Quand on a été en place, si on n’a pas détourné de grands maux, et procuré de grands biens, en quoi diffère-t-on d’un mauvais magistrat ?





De l’idée qu’on doit avoir du monde.


Ce monde est comme une vaste mer : nous sommes semblables à un vaisseau qui vogue au milieu des flots agités : notre habileté à nous conduire, est comme la voile de ce vaisseau : la science nous sert de rames : la bonne ou mauvaise fortune, ce sont les vents favorables ou contraires : le jugement, c’est le gouvernail. Si malheureusement il vient à manquer, je désespère du vaisseau ; il fera infailliblement naufrage.

Un vase fêlé dure encore longtemps. Une petite santé dure plusieurs années. Ce qui manque sert à conserver ce qu’on possède. Un emploi où l’on n’est pas chargé de beaucoup d’affaires, se perd difficilement. Une pauvre maison et des champs peu fertiles passeront sans peine du père aux enfants, et aux petits-fils.

C’est du milieu des adversités que le mérite se produit et éclate. Trop de bonheur est souvent nuisible.

Ceux qui font plus sûrement fortune, ce sont des savants doux et paisibles. Ceux qui perdent les plus belles occasions de s’avancer, ce sont des gens entêtés de leurs idées, et qui n’écoutent personne.

Il n’y a personne qui ne cherche à se rendre heureux. Parviendra-t-on à ce prétendu bonheur par tous les mouvements qu’on se donne ? Celui qui sait se contenter, est bientôt content. J’attends, dit-on, pour vaquer à cette affaire, que j’aie un peu de temps à moi : et quand l’aurez-vous ce temps ? On a du temps pour tout, quand on sait le ménager.
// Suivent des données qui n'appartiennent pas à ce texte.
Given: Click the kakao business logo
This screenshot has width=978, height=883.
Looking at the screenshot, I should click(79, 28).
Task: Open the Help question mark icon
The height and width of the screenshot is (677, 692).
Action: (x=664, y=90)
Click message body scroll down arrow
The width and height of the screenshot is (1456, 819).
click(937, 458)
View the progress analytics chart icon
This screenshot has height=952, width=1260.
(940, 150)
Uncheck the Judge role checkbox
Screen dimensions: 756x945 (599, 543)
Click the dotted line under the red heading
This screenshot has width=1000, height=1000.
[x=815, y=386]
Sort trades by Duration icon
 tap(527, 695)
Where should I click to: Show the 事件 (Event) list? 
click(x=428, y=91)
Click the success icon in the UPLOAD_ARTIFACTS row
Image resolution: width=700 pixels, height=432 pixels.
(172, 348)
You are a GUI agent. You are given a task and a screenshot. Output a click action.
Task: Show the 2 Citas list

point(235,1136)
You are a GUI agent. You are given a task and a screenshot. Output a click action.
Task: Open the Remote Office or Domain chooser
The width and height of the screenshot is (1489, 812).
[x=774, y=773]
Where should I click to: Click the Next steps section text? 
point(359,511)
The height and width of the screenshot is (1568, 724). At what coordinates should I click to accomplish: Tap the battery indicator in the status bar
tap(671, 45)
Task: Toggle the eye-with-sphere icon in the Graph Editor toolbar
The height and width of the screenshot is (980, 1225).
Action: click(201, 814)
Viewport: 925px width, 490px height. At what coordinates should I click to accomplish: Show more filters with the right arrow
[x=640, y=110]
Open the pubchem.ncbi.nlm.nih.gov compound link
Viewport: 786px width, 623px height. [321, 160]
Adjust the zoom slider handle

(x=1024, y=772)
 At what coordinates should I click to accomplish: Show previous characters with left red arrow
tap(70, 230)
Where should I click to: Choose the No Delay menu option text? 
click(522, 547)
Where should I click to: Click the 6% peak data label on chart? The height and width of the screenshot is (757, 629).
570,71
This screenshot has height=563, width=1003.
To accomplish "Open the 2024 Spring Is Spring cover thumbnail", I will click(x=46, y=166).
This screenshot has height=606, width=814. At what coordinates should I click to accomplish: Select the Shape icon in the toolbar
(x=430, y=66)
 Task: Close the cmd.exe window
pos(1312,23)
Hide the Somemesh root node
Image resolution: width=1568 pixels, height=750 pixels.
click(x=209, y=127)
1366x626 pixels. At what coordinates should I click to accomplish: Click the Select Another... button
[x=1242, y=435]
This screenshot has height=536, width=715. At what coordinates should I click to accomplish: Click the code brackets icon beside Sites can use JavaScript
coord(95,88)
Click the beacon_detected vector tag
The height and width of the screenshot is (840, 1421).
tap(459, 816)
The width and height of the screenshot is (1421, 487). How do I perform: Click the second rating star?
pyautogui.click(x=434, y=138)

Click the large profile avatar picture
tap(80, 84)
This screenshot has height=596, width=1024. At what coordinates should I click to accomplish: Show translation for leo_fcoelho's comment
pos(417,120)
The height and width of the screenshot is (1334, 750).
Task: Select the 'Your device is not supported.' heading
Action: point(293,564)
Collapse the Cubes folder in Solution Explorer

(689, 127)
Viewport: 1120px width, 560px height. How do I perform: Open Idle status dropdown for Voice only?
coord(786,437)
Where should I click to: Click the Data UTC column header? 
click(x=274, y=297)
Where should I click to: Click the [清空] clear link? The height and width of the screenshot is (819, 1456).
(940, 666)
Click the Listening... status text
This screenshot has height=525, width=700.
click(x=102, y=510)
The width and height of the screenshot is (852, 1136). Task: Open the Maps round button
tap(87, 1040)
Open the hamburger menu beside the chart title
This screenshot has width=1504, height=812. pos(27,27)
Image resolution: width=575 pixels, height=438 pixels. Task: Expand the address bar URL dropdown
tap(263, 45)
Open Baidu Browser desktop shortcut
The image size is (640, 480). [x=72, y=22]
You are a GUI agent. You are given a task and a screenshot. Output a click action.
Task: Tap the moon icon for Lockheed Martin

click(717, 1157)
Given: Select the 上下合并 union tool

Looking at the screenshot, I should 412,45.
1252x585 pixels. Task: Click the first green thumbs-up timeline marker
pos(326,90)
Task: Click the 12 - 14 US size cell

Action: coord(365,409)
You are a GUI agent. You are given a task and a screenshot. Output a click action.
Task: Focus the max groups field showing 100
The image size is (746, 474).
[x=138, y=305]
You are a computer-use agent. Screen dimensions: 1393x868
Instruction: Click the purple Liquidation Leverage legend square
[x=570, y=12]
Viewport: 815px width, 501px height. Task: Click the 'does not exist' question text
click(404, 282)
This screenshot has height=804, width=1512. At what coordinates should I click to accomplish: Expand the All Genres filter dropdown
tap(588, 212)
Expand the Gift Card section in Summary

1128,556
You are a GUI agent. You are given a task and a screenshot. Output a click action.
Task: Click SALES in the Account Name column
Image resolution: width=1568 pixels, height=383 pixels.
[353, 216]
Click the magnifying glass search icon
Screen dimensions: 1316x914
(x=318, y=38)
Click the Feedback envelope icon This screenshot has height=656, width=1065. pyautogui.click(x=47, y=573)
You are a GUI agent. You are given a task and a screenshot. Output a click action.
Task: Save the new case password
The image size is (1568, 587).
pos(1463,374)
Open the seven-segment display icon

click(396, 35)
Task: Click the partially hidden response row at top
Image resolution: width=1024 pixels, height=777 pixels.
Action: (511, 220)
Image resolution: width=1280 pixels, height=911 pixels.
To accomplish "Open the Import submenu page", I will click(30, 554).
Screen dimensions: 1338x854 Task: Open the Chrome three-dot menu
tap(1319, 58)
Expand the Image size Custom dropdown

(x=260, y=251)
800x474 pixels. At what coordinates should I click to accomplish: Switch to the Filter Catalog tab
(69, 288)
Lorsqu’il fait un jour froid et un jour chaud, et que la saison n’est pas encore bien réglée, s’il survient un jour d’été, ne pliez pas vos habits d’hiver. Si vous êtes élevé tout à coup à une haute fortune, ne tournez pas le dos à vos anciens amis.

Un commerce où l’on s’enrichit bien vite, je ne songe point à le faire. Ces postes élevés où tant de gens aspirent, je ne souhaite point de m’y voir placé. D’affreux revers succèdent souvent aux fortunes subites.

  1. Un des principes des bonzes est de ne rien tuer qui ait vie.